La nuit des béguines – Aline Kiner



En cette année 1310, les bûchers fleurissent sur la place de Notre-Dame à Paris. On y brûle tout ce que le Royaume de France qualifie d’hérétiques. Ce jour-là, c’est une béguine venue du Nord de la France, à la frontière de la Belgique, que l’on sacrifie en place publique pour avoir osé rédiger un livre, qui deviendra un classique des mystiques, appelant à aimer Dieu directement, en dehors de toute institution religieuse. Un outrage inacceptable pour une Eglise qui n’entend pas perdre sa toute-puissance et qui se soucie bien plus des honneurs et de son emprise terrestres que du bien-être spirituel, maniant la torture, le châtiment et la promesse de l’enfer envers tous ceux qui oseraient se monter contre elle. Bientôt, ce seront les Templiers eux-mêmes qui seront farouchement combattus, brûlés vifs, devenus un contre-pouvoir inacceptable. En ce temps reculé, règne Philippe Le Bel, un roi rigide, quelque peu paranoïaque et qui va se servir d’une foi outrancière pour justifier d’une politique dictatoriale et guerrière. 
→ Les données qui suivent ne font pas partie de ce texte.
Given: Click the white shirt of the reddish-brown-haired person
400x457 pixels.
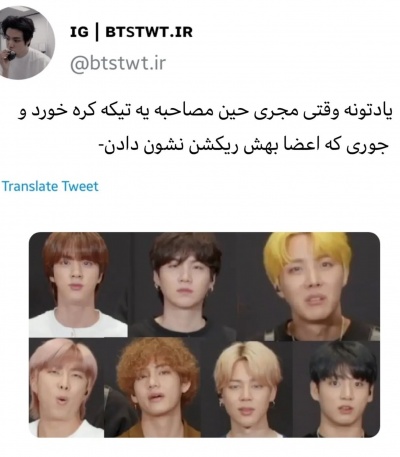Looking at the screenshot, I should click(77, 323).
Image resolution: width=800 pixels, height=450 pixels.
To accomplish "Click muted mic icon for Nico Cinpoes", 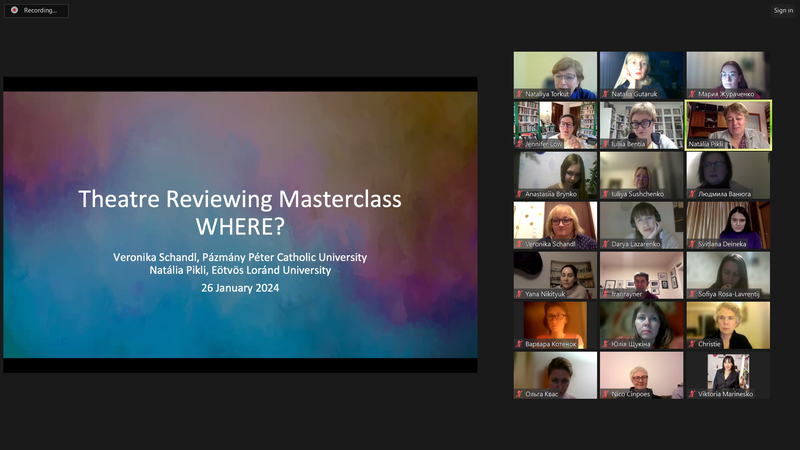I will point(605,393).
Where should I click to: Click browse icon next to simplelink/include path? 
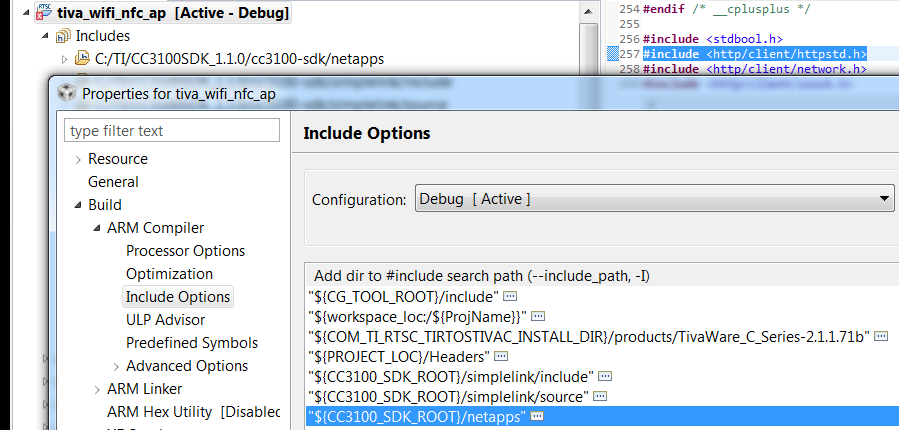605,376
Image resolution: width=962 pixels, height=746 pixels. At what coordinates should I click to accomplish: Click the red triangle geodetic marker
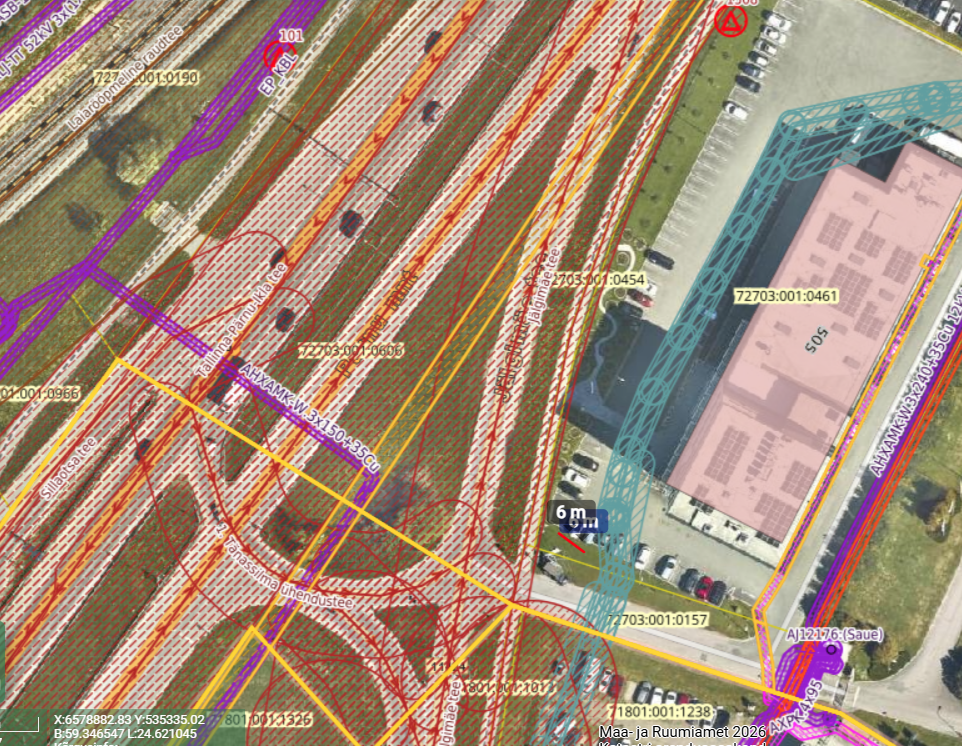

Or, depuis Louis IX, quelques femmes ont gagné le droit de vivre par et pour elles-mêmes, en dehors de toute soumission aux hommes, de tout lien de mariage. Protégées par le Roi, elles forment des communautés industrieuses, autonomes, obéissant à un ordre et servant Dieu et les pauvres sans pour autant être des religieuses. Ce sont les béguines vivant derrière les enceintes closes des béguinages enchâssés au cœur des grandes cités. A Paris, elles occupent ce qui est devenu, depuis, le quartier du Marais, adossé au Palais-Royal d’alors.
Autant dire que ces femmes indépendantes représentent une situation inacceptable pour une Eglise omnipotente. Tant que les rois successifs les protégèrent, elles étaient inattaquables. Mais avec un Roi fou de Dieu, caractériel et despotique, en lutte permanente contre un pape faible, leurs jours sont comptés.
C’est à partir de cette situation historique qu’Aline Kiner élabore un très joli roman historique dont nous ne dévoilerons pas l’intrigue par ailleurs fort bien menée. Disons simplement qu’elle nous permet de plonger au cœur de la vie quotidienne d’un Moyen-Âge où conditions politiques et climatiques se combinaient pour faire de l’existence un parcours particulièrement accidenté et dangereux.
En ces temps actuels où l’Islam radical tente de manière sanglante d’asseoir une nouvelle forme de dictature, on le sait : les premières victimes sont toujours les femmes qui ne doivent avoir d’autre raison d’être que de servir les hommes et d’enfanter. Le schéma a toujours été le même et c’est cette menace contemporaine que l’on peut aussi lire en sous-texte de ce roman historique aux personnages attachants, à l’histoire prenante et qui parvient à rendre particulièrement bien l’ambiance de l’époque.